Objective
Rewrite the lines from the line with "Image resolution: width=1191" to the line with "click(x=565, y=1174)", putting "desktop assistant" wherever "computer-use agent" appears and changing nothing else.

── Excerpted data

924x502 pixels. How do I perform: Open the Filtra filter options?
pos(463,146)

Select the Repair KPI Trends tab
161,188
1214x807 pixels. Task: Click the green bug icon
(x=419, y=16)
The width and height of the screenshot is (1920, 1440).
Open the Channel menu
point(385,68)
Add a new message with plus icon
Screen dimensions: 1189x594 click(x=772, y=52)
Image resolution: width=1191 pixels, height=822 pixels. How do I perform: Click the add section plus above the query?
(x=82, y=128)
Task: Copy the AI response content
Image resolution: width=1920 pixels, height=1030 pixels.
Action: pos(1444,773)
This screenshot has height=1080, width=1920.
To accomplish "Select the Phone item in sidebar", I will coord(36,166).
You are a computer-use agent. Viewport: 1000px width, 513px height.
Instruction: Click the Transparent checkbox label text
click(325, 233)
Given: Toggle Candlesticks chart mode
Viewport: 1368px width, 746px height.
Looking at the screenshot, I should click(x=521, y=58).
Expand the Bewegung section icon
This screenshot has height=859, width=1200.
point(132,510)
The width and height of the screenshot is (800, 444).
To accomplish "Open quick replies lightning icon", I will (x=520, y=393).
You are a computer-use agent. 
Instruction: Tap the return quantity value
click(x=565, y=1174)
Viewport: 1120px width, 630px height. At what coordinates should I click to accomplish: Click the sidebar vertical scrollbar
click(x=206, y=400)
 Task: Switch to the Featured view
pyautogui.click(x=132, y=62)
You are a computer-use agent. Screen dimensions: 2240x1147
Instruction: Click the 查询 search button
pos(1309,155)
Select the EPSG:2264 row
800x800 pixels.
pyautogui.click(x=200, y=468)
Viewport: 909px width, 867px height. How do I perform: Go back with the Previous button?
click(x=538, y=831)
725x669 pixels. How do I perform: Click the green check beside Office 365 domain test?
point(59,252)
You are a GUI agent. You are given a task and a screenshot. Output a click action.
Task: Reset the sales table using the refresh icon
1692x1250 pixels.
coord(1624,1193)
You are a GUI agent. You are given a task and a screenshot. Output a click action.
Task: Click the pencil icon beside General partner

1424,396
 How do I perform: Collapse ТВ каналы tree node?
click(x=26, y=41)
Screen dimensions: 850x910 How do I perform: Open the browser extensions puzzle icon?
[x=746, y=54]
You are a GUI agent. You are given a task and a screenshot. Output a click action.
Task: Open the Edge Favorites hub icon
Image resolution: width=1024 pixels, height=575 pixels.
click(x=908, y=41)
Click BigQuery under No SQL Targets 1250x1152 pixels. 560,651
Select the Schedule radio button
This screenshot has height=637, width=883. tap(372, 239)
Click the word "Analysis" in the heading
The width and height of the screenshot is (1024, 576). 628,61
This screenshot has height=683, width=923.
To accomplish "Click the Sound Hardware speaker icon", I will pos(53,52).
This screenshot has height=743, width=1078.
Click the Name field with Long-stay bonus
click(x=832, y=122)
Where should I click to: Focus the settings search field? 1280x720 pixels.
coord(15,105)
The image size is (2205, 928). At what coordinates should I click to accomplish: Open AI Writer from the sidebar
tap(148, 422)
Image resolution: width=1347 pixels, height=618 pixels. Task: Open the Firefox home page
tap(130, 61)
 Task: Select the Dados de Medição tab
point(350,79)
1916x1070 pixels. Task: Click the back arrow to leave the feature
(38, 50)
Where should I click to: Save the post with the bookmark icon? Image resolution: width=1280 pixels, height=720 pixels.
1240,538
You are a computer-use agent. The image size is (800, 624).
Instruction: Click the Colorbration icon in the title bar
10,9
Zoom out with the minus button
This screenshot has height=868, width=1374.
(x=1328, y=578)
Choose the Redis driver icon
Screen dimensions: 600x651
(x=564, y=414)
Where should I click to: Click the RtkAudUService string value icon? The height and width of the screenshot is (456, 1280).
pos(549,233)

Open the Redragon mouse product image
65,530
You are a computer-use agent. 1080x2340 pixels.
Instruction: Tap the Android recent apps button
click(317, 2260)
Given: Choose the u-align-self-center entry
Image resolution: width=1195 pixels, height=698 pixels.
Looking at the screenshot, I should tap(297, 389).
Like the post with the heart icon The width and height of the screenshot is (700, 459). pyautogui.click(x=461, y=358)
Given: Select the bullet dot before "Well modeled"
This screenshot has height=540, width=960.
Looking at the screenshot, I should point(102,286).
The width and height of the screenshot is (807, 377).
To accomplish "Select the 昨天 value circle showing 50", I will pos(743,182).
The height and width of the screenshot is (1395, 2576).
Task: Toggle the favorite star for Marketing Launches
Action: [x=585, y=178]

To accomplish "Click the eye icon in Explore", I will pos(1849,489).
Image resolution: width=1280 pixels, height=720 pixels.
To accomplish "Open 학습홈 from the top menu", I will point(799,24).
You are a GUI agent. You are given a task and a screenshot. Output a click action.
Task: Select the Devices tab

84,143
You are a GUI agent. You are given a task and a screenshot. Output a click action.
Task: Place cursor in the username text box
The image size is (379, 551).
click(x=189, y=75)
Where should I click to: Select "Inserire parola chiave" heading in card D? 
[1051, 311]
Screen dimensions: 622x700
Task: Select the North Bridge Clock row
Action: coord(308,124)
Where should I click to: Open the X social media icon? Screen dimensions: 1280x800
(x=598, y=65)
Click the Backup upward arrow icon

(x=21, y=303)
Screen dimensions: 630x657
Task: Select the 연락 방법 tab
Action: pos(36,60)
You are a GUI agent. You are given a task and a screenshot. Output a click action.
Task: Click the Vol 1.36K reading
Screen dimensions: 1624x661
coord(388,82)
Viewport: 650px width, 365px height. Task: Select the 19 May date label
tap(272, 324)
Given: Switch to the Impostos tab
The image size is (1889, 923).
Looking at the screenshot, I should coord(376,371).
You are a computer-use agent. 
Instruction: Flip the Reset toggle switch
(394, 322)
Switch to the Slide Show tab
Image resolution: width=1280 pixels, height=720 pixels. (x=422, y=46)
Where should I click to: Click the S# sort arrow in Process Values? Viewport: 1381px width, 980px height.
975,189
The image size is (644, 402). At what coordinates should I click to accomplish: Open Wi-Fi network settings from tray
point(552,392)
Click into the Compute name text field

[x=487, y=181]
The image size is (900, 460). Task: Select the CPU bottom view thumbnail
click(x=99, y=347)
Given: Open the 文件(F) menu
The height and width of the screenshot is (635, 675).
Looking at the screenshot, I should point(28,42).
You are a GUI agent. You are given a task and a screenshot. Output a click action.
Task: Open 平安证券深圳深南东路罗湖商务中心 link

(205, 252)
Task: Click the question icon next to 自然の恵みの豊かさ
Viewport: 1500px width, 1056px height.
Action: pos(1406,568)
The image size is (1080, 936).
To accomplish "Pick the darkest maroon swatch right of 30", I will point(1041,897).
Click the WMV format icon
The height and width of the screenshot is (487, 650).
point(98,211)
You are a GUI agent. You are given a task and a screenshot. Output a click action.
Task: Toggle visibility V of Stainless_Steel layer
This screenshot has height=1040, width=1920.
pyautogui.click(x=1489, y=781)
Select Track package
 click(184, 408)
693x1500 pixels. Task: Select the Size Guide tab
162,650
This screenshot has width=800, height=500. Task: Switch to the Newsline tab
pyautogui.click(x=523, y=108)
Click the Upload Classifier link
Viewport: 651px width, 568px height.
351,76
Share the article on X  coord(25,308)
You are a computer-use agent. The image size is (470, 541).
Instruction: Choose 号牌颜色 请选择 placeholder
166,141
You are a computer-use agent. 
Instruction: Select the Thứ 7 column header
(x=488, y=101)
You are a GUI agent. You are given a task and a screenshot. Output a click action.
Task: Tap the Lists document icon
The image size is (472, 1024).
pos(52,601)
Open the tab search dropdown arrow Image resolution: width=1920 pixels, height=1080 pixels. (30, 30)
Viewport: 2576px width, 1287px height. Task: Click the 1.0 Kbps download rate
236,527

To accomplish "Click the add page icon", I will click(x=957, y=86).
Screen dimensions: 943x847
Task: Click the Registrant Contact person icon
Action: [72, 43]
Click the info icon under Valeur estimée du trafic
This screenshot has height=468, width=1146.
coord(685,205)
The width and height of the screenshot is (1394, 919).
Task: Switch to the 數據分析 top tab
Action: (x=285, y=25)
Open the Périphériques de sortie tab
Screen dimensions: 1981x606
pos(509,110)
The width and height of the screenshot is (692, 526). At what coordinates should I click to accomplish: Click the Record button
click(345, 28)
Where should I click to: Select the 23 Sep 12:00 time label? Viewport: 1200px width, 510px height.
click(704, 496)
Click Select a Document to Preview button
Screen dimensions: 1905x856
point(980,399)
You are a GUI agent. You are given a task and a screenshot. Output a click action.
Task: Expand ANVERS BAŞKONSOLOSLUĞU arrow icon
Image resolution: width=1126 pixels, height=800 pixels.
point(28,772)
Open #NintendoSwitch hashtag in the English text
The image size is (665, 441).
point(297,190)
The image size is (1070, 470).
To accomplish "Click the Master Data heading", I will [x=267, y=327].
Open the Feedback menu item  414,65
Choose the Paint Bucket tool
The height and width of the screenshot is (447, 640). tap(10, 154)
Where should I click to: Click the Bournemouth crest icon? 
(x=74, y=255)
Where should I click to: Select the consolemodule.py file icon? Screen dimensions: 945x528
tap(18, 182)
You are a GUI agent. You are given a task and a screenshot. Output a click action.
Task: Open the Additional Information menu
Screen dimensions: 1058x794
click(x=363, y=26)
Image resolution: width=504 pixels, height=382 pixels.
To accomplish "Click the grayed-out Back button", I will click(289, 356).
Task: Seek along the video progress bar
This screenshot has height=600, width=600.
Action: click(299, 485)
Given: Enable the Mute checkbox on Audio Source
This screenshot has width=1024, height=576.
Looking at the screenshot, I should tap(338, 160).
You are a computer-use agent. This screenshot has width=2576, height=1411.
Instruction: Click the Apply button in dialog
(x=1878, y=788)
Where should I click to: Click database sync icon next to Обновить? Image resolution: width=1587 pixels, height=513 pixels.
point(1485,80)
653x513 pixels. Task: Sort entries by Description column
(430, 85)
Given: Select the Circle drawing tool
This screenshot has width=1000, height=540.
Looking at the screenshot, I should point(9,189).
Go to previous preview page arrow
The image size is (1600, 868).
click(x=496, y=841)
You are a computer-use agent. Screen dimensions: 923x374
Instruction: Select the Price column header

────

Answer to the exercise
Image resolution: width=1191 pixels, height=822 pixels. How do I perform: Click the add section plus above the query?
(x=82, y=128)
Task: Copy the AI response content
Image resolution: width=1920 pixels, height=1030 pixels.
Action: pos(1444,773)
This screenshot has height=1080, width=1920.
To accomplish "Select the Phone item in sidebar", I will coord(36,166).
You are a desktop assistant. Viewport: 1000px width, 513px height.
Instruction: Click the Transparent checkbox label text
click(325, 233)
Given: Toggle Candlesticks chart mode
Viewport: 1368px width, 746px height.
Looking at the screenshot, I should click(x=521, y=58).
Expand the Bewegung section icon
This screenshot has height=859, width=1200.
point(132,510)
The width and height of the screenshot is (800, 444).
To accomplish "Open quick replies lightning icon", I will (x=520, y=393).
You are a desktop assistant. 
Instruction: Tap the return quantity value
click(x=565, y=1174)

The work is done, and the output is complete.